#### Source information ####
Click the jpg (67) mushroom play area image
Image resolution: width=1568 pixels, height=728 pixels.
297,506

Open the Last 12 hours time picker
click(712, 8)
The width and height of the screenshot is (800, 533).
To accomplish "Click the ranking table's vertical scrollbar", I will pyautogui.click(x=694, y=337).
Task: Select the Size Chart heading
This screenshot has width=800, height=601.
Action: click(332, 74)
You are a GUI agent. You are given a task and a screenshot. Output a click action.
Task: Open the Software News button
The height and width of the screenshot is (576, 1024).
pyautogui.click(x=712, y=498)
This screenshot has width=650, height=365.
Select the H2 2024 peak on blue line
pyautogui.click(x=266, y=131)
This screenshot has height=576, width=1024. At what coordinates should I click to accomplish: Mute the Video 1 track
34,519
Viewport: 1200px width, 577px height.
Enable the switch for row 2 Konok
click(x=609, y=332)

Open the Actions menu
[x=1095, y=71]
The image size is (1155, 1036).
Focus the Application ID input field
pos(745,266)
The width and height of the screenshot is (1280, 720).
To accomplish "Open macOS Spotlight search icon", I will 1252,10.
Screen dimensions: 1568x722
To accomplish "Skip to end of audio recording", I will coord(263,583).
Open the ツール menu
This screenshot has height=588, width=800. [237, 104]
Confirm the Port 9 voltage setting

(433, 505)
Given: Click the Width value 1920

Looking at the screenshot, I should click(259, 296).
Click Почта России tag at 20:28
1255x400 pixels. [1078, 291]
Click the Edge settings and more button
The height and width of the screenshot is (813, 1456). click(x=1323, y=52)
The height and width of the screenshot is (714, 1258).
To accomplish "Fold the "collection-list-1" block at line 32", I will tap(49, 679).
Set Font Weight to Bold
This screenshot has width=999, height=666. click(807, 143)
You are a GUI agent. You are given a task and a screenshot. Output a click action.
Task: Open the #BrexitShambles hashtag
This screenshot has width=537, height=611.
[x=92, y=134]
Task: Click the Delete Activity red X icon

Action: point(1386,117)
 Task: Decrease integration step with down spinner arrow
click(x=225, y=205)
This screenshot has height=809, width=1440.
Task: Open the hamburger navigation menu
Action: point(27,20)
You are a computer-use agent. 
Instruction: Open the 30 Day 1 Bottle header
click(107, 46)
####
For each line of the entries that includes "will", show that line.

- _Solution below_
To accomplish "Click the ranking table's vertical scrollbar", I will pyautogui.click(x=694, y=337).
To accomplish "Open macOS Spotlight search icon", I will 1252,10.
To accomplish "Skip to end of audio recording", I will coord(263,583).
To accomplish "Fold the "collection-list-1" block at line 32", I will tap(49, 679).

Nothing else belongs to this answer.